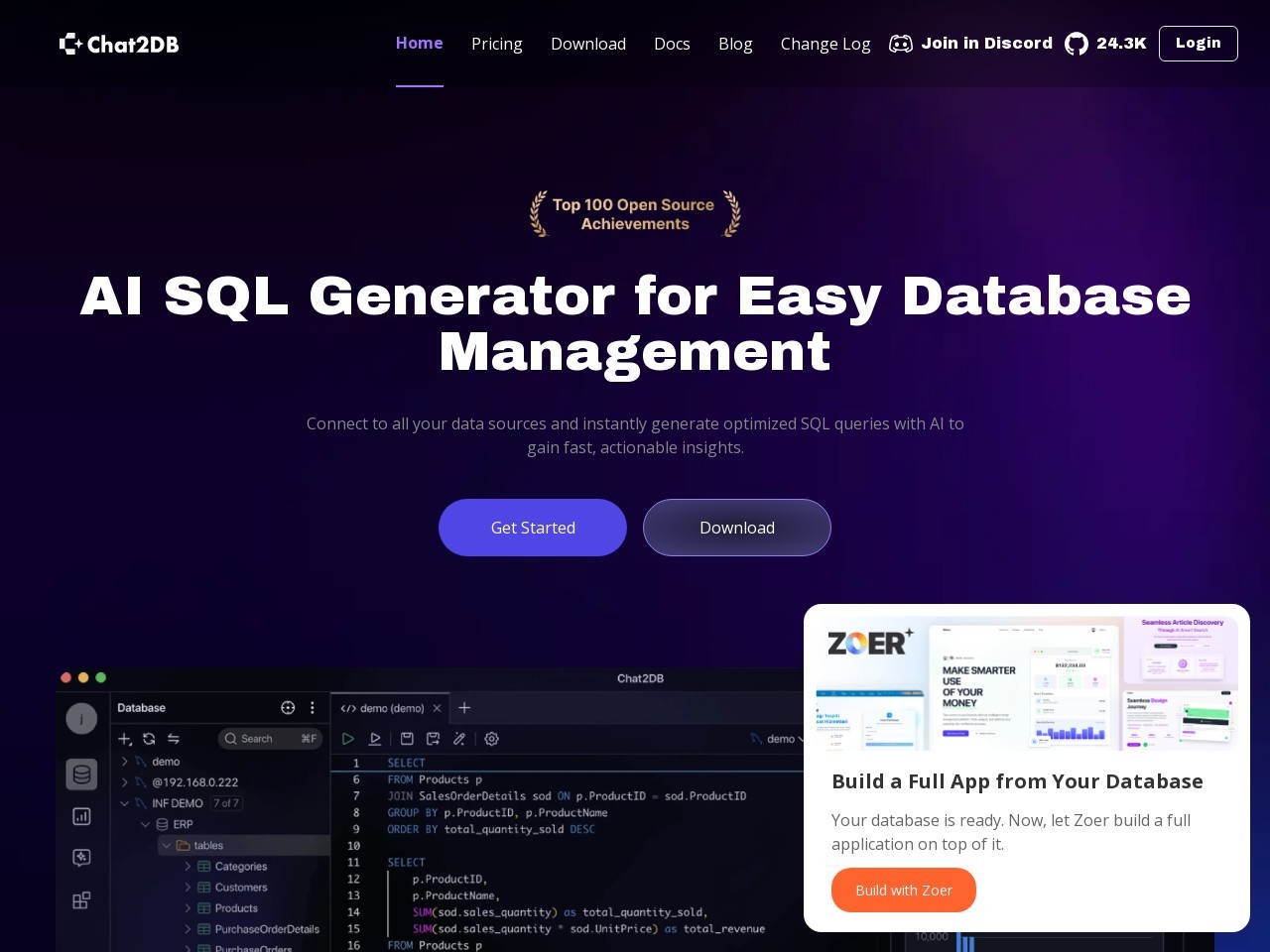The width and height of the screenshot is (1270, 952).
Task: Click the database icon in app sidebar
Action: tap(81, 774)
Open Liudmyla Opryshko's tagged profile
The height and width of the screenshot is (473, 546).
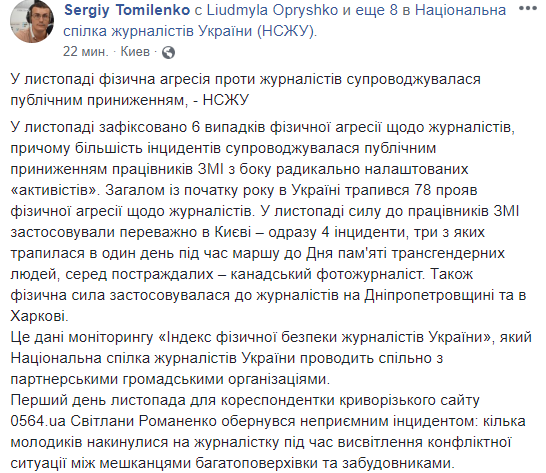[272, 10]
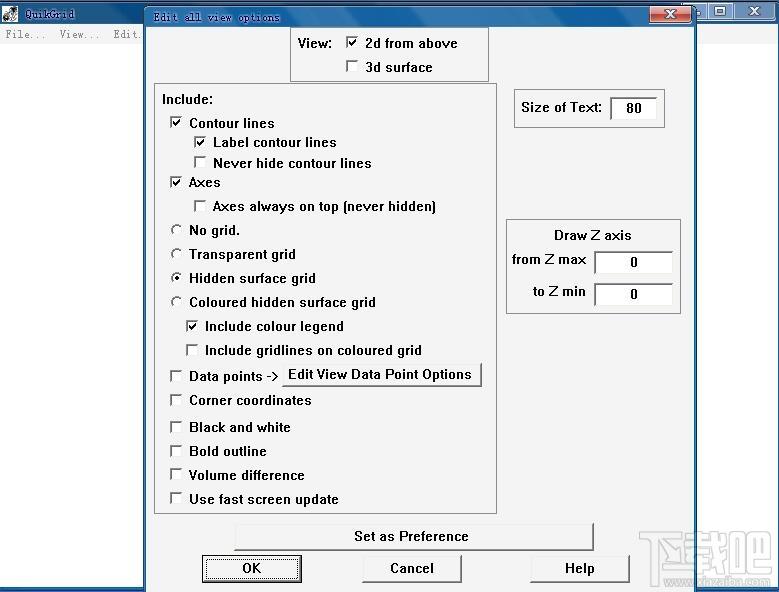
Task: Select the No grid radio option
Action: pos(176,230)
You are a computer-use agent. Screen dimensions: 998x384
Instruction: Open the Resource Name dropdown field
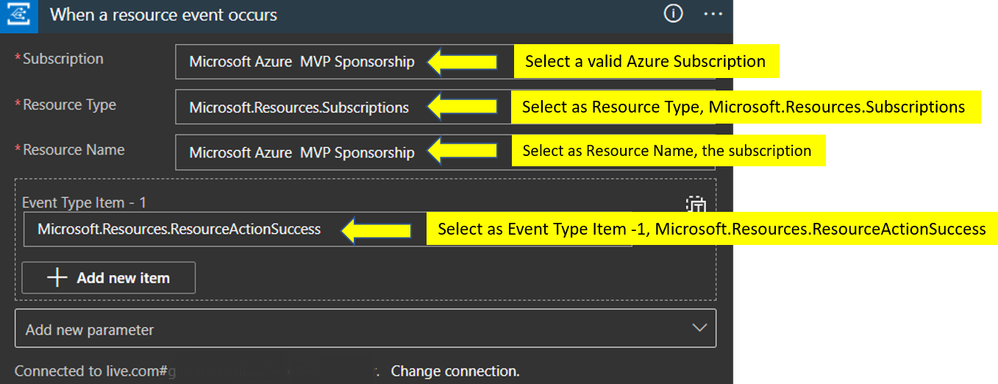pyautogui.click(x=445, y=152)
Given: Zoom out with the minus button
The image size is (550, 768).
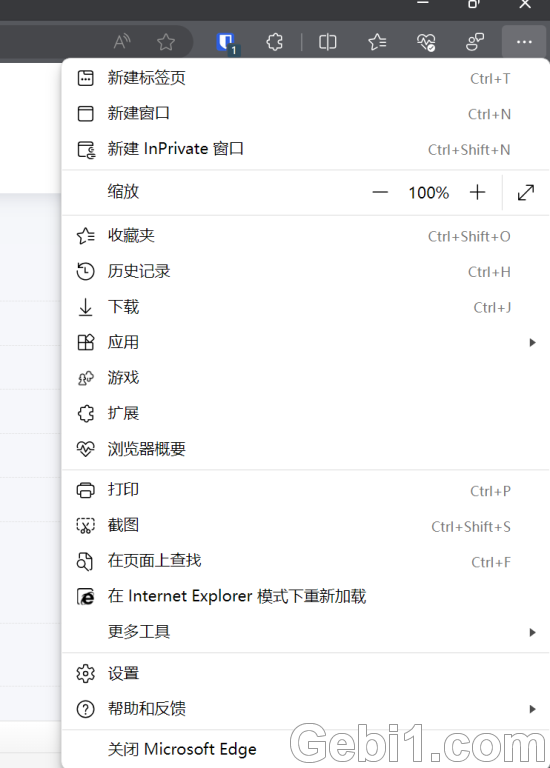Looking at the screenshot, I should [380, 192].
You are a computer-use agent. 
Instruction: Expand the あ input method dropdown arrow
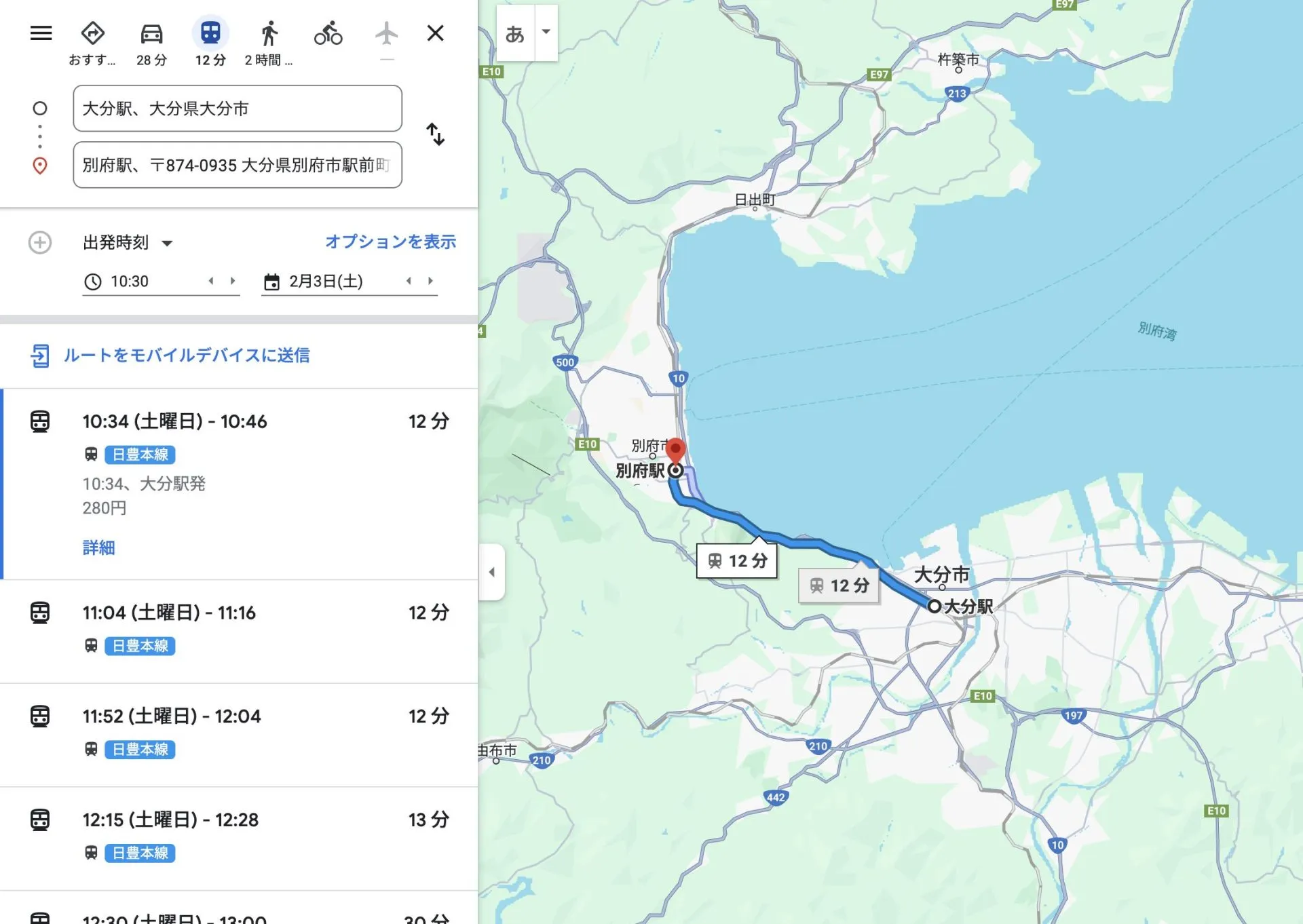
##########
Given problem: Rewrite all the entries above, swapping each "Instruction" for "Command" and changing nothing else. Leave the pictures out.

Task result:
The width and height of the screenshot is (1270, 952).
Task: Click the database icon in app sidebar
Action: tap(81, 774)
Open Liudmyla Opryshko's tagged profile
The height and width of the screenshot is (473, 546).
[272, 10]
Task: Select the No grid radio option
Action: pos(176,230)
You are a computer-use agent. Screen dimensions: 998x384
Command: Open the Resource Name dropdown field
pyautogui.click(x=445, y=152)
Given: Zoom out with the minus button
The image size is (550, 768).
Looking at the screenshot, I should [380, 192].
You are a computer-use agent. 
Command: Expand the あ input method dropdown arrow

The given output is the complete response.